New York courts do not have jurisdiction to hear a lawsuit over allegedly defamatory online statements about a rescue group's treatment of dogs that were written in Vermont by another dog welfare group, the New York Court of Appeals ruled last week.
Interpreting the state's long-arm statute, which allows courts in New York to have jurisdiction over out-of-state defendants, the court ruled that the defendants, the American Working Collie Association and its president Jean Levitt, had not engaged in such "purposeful activities" in New York to subject them to that state's jurisdiction.
Martin McGuinness, who represents the plaintiff in the case, believes that the court did not give sufficient weight to the AWCA's actions in New York. He says that Levitt offered the assistance of the organization for a period of several months, and AWCA volunteers spent a number of weekends working with the dogs.
Jonathan Bernstein, who represents the AWCA, did not reply to an email request for comment.
In October 2007, more than 20 mistreated dogs — collies and dachshunds — were placed with the Society for the Prevention of Cruelty to Animals of Upstate New York following their rescue from a residence in New York, according to the opinion. Levitt, while in Vermont, contacted the SPCA to offer her organization's assistance with the dogs. The AWCA sent a $1,000 donation to the New York animal rescue group, the court wrote.
Levitt again called the SPCA to inform them that the AWCA had purchased collars and leashes for the dogs. She delivered them in November 2007, taking a brief tour of the facility and making a personal donation to help pay for veterinary care of the dogs. Levitt called the SPCA a final time later that month, discussing care of one of the dogs, and visited once more in January 2008, for about an hour and a half, to check up on the dogs, according to the opinion.
That month, Levitt wrote about the conditions and treatment of the collies for the AWCA's website. Those postings, which McGuinness said stated falsely that the dogs were living in unsanitary conditions, were given insufficient exercise, and were generally mistreated, were the basis of the SPCA's defamation action filed in 2009.
Under New York law, an out-of-state defendant can normally be sued in New York if they committed a tort outside the state that caused injury in the state. However, the court wrote, there is an express exception for defamation causes of action in order to "prevent disproportionate restrictions on freedom of expression."
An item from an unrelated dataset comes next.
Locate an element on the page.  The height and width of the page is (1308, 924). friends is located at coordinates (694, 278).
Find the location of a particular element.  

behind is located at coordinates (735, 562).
Importantly, that exception does not protect a defendant who has engaged in "purposeful activities" within New York that create "some articulable nexus between the business transacted and the cause of action sued upon," according to the opinion.
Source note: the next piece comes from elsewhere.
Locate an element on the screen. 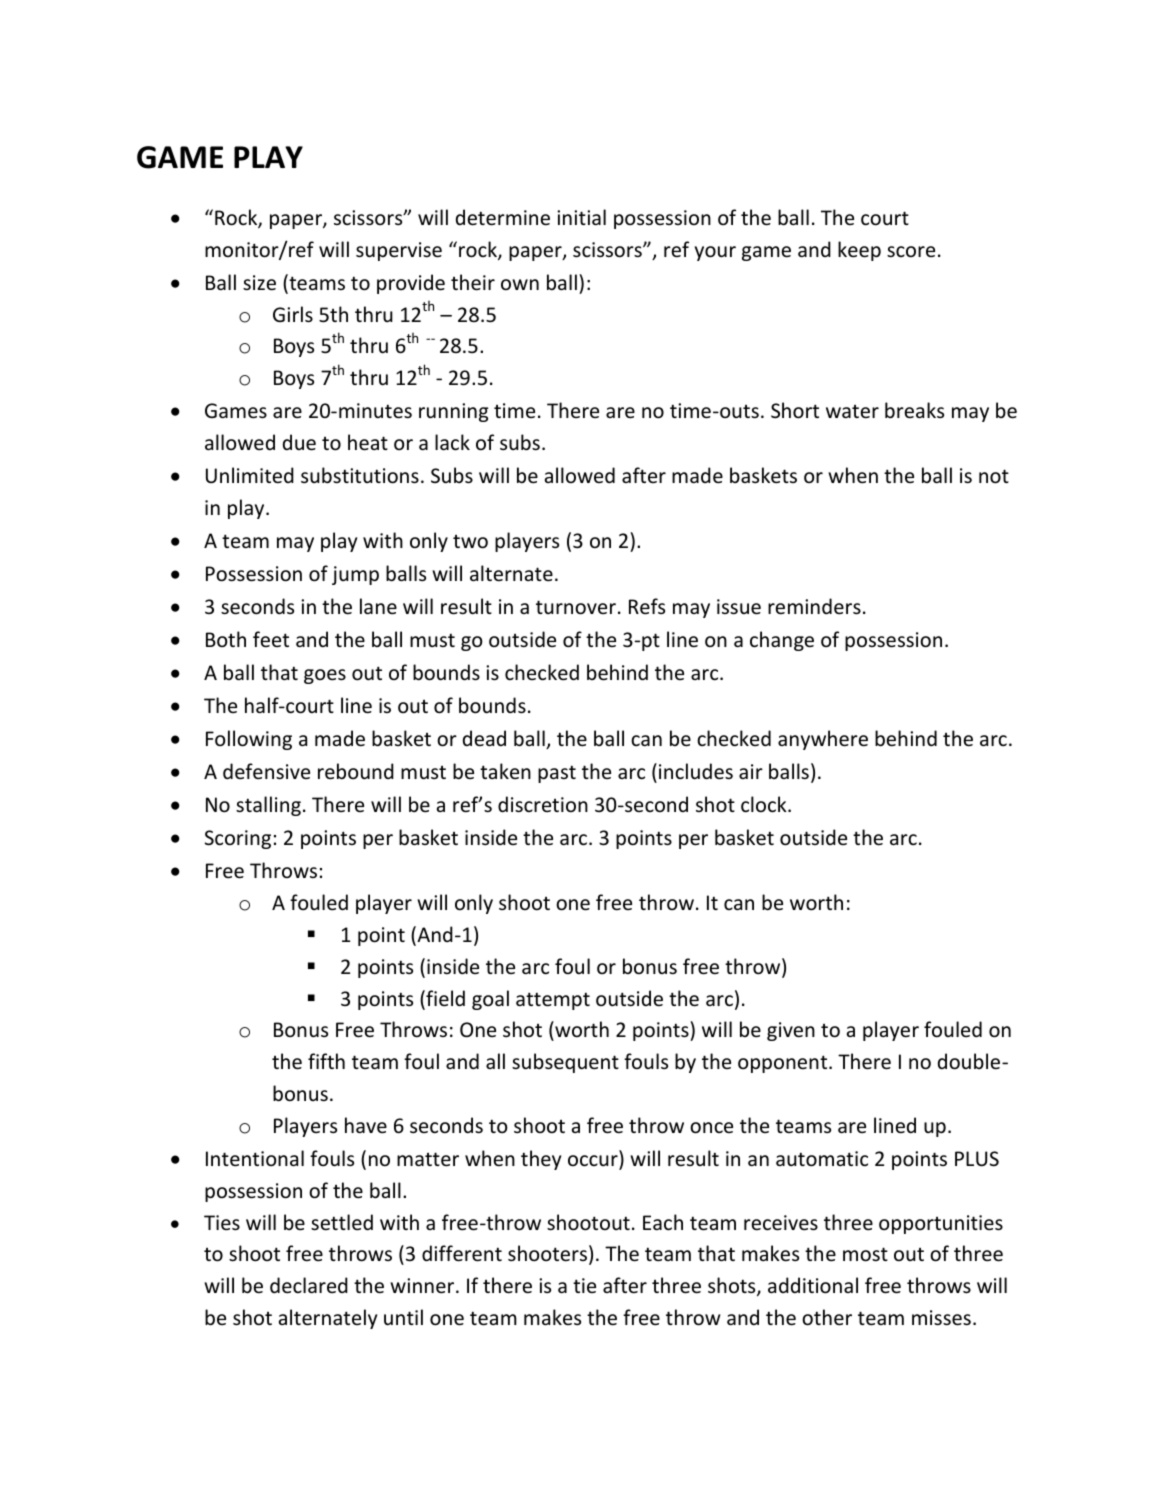  Each is located at coordinates (663, 1222).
McGuinness believes that the court carried over the defamation exception present under one part of the statute to the provision he and his client asserted for jurisdiction, which does not have a defamation exception.
The court found that the cash and leash donations, three phone calls and two visits by Levitt — visits "totaling less than three hours" — were insufficient contacts to subject her to New York jurisdiction.
Judge Eugene Pigott dissented, arguing that there was a "substantial relationship" between Levitt's actions in the state and the cause of action, thus satisfying the statute.
The SPCA could refile the case in Vermont. They are considering their options moving forward, McGuinness said.